Читать книгу Machine Learning Techniques and Analytics for Cloud Security - Группа авторов - Страница 54

3.2 Related Methods

Оглавление

Linear regression and LR both are statistical methods widely used by ML algorithms. Linear regression is effective for regression or for prediction of values continuous in nature, whereas LR is effective in both regression and classification problems. However, it is widely used mainly in the domain of classification algorithm. Models of regression seek to project values on the basis of independent characteristics. The key distinction which makes them different is when the dependent variables are assumed to be binary; LR is useful. However, when dependent variables are continuous, linear regression seems to be more effective.

In mathematics, linear models are well defined. For the purpose of predictive analysis, this model is commonly used nowadays. It uses a straight line to primarily address the relationship between a predictor and a dependent variable used as target. Basically, there exists two categories of linear regression, one is known as simple linear regression and the other one is known as multiple regressions. In linear regression, there could be independent variables which are either of type discrete or continuous, but it will have the dependent variables of type continuous in nature. If we assume that we have two variables, X as an independent variable and Y as a dependent variable, then a perfectly suited straight line is fit in linear regression model which is determined by applying a mean square method for finding the association between the independent variable X and the dependent variable Y. The relationship between them is always found to be linear. The key point is that in linear regression, the number of independent variable is one, but in case of multiple regressions, it can be one or more.

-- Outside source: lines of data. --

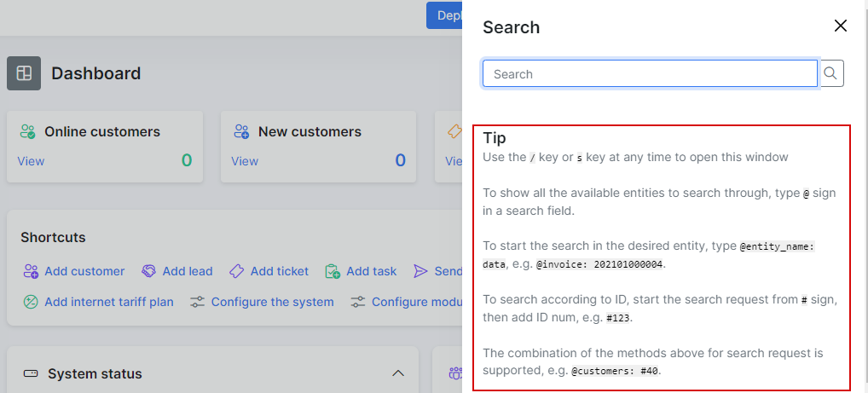Click the Add lead shortcut link
868x393 pixels.
[187, 271]
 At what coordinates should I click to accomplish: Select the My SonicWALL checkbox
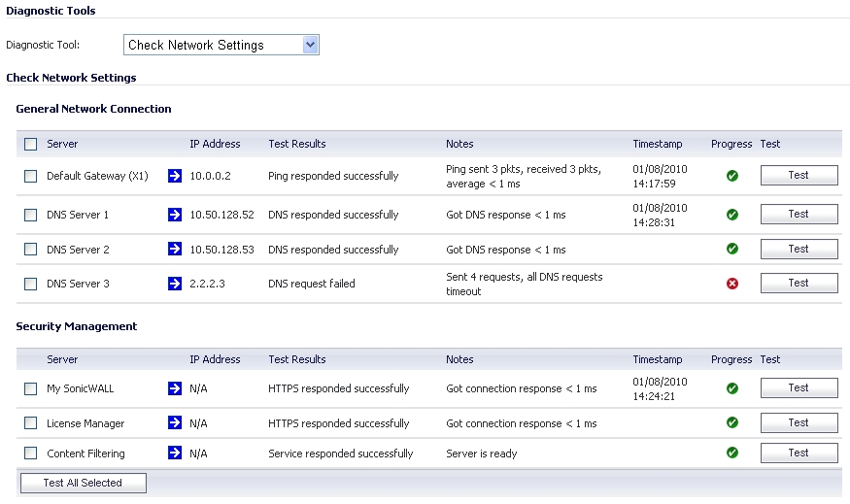pyautogui.click(x=31, y=388)
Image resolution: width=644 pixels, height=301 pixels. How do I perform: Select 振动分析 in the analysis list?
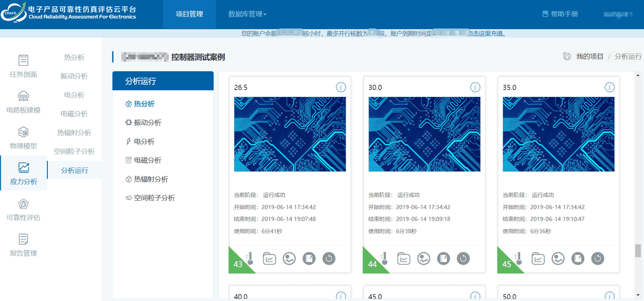coord(147,122)
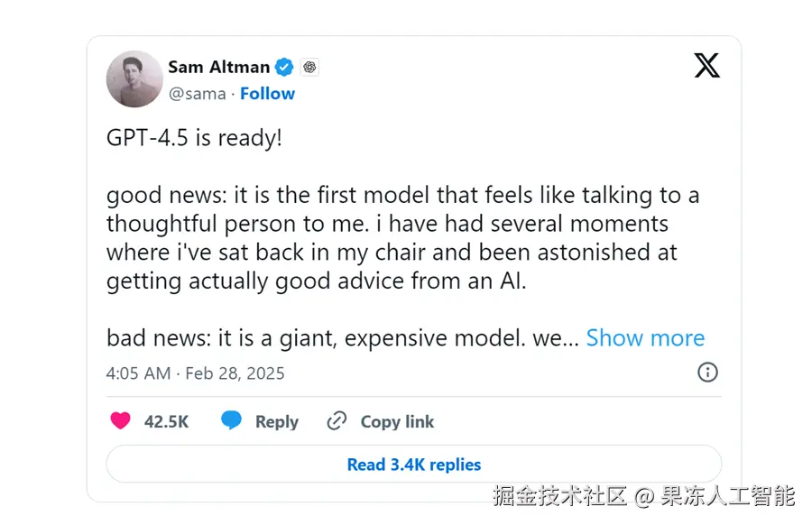Click the info circle icon
This screenshot has height=525, width=812.
708,373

Although LR is commonly utilized for classification but it can effectively be applied in the field of regression also. The respondent variable being binary in nature can appear to any of the classes. The dependent variables aid in the process of predicting categorical variables. When there exists two classes and it is required to check where a new data point should belong, then a computing algorithm can determine the probability which ranges 0 to 1. LR model calculates the score of weighted summation of input and is given to the sigmoid function which activates a curve. The generated curve is popularly known as sigmoid curve (Figure 3.1). The sigmoid function also known as logistic function generates a curve appears as a shapes like “S” and acquires any value which gets converted in the span of 0 and 1. The traditional method followed here is that when the output generated by sigmoid function is greater than 0.5, then it classifies it as 1, and if the resultant value is lower than 0.5, then it classifies it to 0. In case the generated graph proceeds toward negative direction, then predicted value of y will be considered as 0 and vice versa.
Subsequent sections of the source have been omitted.